Alivio al sentir cómo la sensación de hastío, de asco, de enfermedad se diluyen al ver que la página se llena de palabras. La literatura no es solo mi venganza, es también mi placebo, mi cura contra la obstinada realidad que no deja de darme golpes. Estoy vivo, estoy consciente de que soy un remedo de males pasajeros, de estados subrepticios de la conciencia, una forma de rechazo, de instinto contracorriente que no siempre logra abrirse paso hacia la levedad, hacia el estado más puro del alma. Al final he sido sanado por la página en blanco al darme tiempo para teclear palabras, para dejar una huella de que poco en este mundo me es ajeno. Debería también culpar al encierro, el no haber dejado el apartamento durante todo el día. Antes de pensar en escribir pensé en entregarme a otros pasatiempos de menos trascendencia: ver una película, jugar un videojuego, entretejer una charla fútil con un amigo muy lejano. Me sumí en un estado de pérdida, de suicidio intelectual ante el paso de una imagen a otra, de un video a otro. Pude salir de tan endiablado encanto, pero no pude tomar la siesta contra el dolor de cabeza. Me contenté con el poco alivio que comenzaba a sentir, el día que se terminaba sin ser malo hasta lo enigmático.
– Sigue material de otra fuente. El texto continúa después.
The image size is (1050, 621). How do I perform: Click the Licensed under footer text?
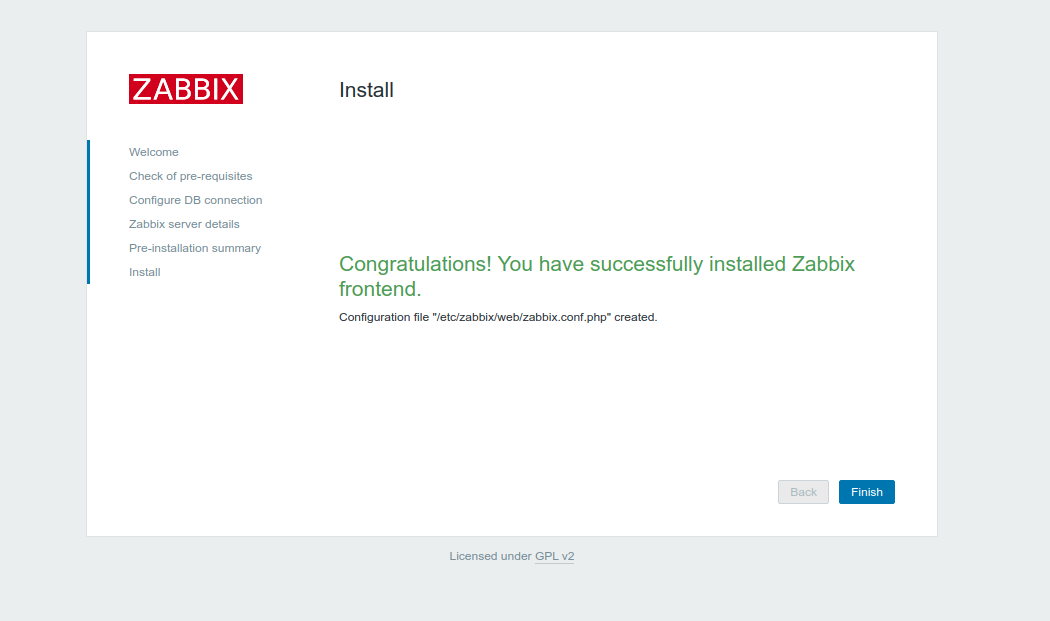(x=490, y=557)
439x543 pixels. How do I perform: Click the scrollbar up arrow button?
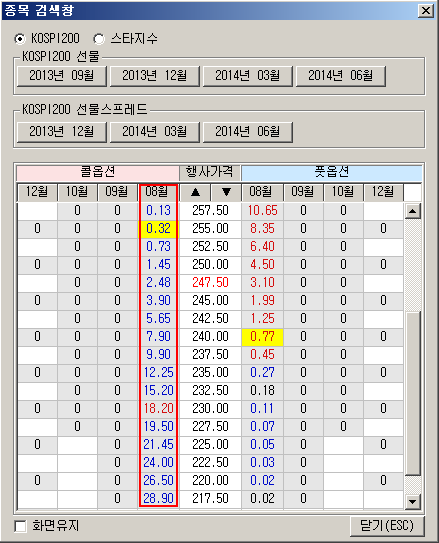coord(413,211)
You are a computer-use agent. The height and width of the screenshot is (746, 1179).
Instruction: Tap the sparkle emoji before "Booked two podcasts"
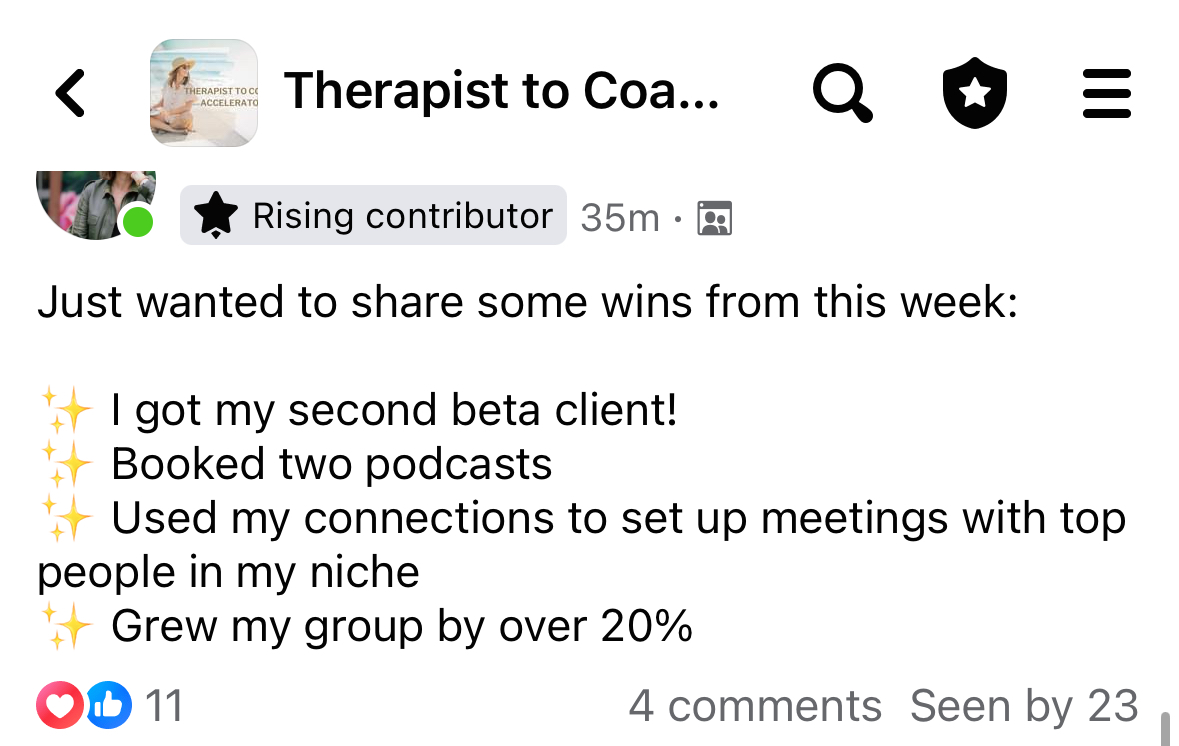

Sé que no me siento bien, que algo me falta, que podría provocar una vorágine, una acción violenta para calmar esta desesperación, este desasosiego. No encuentro cura, estoy a la defensiva, a la espera de la más mínima provocación para dejar entrever mi yo maligno e indeseable. Me oculto, trato de fingir mi malestar, mi psicosis. ¿Quién es este que escribe entre el recelo y la reconciliación? Es un yo presente, un yo violento que nace con cada desacuerdo, que se revela contra la conformidad. Es el yo que en el diario de la cordura se regocijaba con el sufrimiento de los amores pasados, que se inventaba celadores de la memoria, que sentía placer con la agonía del recuerdo de las mujeres que no he podido recuperar. Mi imaginación que toca los límites, entre la luz y la oscuridad. He nacido como un hombre dividido. ¿Quién me ganará la partida?